David Iben put it well when he said, 'Volatility is not a risk we care about. What we care about is avoiding the permanent loss of capital.' So it might be obvious that you need to consider debt, when you think about how risky any given stock is, because too much debt can sink a company. As with many other companies Bang & Olufsen a/s (CPH:BO) makes use of debt. But the more important question is: how much risk is that debt creating?
Why Does Debt Bring Risk?
Generally speaking, debt only becomes a real problem when a company can't easily pay it off, either by raising capital or with its own cash flow. Ultimately, if the company can't fulfill its legal obligations to repay debt, shareholders could walk away with nothing. However, a more common (but still painful) scenario is that it has to raise new equity capital at a low price, thus permanently diluting shareholders. Of course, the upside of debt is that it often represents cheap capital, especially when it replaces dilution in a company with the ability to reinvest at high rates of return. The first thing to do when considering how much debt a business uses is to look at its cash and debt together.

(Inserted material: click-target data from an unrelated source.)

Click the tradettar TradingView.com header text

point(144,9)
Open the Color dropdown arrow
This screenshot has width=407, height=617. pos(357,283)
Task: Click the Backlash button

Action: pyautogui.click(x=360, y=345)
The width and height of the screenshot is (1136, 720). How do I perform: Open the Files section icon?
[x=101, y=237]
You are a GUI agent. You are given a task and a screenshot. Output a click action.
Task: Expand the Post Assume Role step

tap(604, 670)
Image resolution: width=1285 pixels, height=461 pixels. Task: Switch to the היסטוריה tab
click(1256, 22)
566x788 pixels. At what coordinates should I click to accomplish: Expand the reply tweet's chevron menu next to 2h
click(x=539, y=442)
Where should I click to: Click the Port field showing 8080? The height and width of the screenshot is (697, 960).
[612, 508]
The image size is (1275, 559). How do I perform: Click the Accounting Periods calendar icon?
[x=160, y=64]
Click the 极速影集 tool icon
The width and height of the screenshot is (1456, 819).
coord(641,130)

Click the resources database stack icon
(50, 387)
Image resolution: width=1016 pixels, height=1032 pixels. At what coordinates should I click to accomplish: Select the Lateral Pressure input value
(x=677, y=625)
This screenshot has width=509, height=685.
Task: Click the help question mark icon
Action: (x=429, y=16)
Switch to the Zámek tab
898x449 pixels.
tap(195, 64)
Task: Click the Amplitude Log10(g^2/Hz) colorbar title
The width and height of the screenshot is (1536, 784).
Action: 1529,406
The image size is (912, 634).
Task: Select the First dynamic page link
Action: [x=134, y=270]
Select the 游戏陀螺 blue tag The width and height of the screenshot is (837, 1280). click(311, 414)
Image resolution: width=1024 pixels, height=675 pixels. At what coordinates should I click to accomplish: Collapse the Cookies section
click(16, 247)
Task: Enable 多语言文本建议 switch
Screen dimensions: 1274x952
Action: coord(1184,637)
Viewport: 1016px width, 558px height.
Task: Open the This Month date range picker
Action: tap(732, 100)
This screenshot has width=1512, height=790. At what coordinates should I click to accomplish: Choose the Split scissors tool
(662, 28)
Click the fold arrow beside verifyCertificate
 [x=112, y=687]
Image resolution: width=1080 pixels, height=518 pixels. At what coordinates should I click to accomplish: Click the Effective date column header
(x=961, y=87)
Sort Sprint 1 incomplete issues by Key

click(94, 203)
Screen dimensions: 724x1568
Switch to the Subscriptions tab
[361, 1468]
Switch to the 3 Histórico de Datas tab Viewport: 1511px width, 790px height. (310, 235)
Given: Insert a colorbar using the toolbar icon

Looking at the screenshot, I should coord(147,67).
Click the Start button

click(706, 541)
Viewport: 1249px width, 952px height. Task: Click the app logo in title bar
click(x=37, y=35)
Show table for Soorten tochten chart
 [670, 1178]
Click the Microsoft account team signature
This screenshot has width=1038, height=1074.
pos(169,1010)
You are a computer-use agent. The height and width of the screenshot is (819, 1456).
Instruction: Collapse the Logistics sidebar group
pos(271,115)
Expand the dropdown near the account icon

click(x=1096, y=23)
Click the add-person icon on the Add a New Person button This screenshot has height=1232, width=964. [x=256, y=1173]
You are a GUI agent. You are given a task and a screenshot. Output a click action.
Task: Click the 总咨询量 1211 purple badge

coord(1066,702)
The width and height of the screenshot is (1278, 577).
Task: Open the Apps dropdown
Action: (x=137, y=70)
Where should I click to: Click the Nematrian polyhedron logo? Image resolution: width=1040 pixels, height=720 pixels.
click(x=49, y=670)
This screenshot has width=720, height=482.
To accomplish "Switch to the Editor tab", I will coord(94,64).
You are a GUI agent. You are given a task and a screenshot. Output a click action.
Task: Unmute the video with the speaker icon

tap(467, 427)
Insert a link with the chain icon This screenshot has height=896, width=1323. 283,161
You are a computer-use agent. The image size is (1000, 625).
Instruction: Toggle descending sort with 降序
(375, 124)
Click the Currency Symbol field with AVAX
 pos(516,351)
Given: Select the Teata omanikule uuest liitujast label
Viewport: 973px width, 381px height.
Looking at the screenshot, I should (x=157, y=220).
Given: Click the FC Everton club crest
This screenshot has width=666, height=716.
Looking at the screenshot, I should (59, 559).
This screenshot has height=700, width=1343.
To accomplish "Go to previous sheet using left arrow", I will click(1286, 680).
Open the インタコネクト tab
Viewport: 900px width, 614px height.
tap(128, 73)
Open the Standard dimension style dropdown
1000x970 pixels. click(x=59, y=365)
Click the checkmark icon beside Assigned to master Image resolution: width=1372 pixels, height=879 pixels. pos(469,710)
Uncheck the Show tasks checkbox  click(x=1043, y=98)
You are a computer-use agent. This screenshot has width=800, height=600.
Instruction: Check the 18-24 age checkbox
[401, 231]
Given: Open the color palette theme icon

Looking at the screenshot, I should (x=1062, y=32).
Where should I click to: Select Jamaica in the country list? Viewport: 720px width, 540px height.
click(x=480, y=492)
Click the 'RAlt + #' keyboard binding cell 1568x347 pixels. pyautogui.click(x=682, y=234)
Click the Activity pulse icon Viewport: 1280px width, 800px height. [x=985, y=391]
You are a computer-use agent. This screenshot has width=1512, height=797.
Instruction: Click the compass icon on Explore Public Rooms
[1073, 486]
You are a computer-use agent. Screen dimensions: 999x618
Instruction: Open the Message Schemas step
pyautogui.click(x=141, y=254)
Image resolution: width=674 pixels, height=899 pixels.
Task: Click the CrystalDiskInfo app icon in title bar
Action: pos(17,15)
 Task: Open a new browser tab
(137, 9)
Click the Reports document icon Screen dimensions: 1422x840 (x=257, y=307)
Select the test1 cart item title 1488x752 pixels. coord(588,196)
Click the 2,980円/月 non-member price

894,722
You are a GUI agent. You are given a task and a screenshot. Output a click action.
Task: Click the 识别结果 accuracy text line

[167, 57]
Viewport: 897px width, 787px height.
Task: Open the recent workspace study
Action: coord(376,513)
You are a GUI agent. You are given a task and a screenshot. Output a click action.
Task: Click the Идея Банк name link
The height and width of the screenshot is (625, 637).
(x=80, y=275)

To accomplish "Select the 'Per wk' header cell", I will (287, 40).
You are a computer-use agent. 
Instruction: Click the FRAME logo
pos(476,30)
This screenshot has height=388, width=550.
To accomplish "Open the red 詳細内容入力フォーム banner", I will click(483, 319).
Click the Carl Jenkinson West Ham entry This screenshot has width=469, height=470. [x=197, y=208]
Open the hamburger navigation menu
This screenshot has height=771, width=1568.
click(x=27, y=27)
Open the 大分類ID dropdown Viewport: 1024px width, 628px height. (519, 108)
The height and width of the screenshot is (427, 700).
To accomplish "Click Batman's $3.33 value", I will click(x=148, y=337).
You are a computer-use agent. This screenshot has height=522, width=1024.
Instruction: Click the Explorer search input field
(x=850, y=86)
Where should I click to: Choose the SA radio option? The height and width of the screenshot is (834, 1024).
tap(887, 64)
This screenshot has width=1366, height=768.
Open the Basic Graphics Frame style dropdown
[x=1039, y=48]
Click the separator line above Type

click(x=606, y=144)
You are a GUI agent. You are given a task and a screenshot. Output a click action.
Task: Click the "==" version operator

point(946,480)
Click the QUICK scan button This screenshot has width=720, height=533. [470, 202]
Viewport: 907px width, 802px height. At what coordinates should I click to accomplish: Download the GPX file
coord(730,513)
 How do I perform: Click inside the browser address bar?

See our latest analysis for Bang & Olufsen
How Much Debt Does Bang & Olufsen Carry?
As you can see below, at the end of May 2021, Bang & Olufsen had kr.85.0m of debt, up from kr.69.0m a year ago. Click the image for more detail. However, it does have kr.613.0m in cash offsetting this, leading to net cash of kr.528.0m.
How Healthy Is Bang & Olufsen's Balance Sheet?
We can see from the most recent balance sheet that Bang & Olufsen had liabilities of kr.889.0m falling due within a year, and liabilities of kr.254.0m due beyond that. On the other hand, it had cash of kr.613.0m and kr.561.0m worth of receivables due within a year. So it can boast kr.31.0m more liquid assets than total liabilities.
Having regard to Bang & Olufsen's size, it seems that its liquid assets are well balanced with its total liabilities. So while it's hard to imagine that the kr.3.79b company is struggling for cash, we still think it's worth monitoring its balance sheet. Succinctly put, Bang & Olufsen boasts net cash, so it's fair to say it does not have a heavy debt load!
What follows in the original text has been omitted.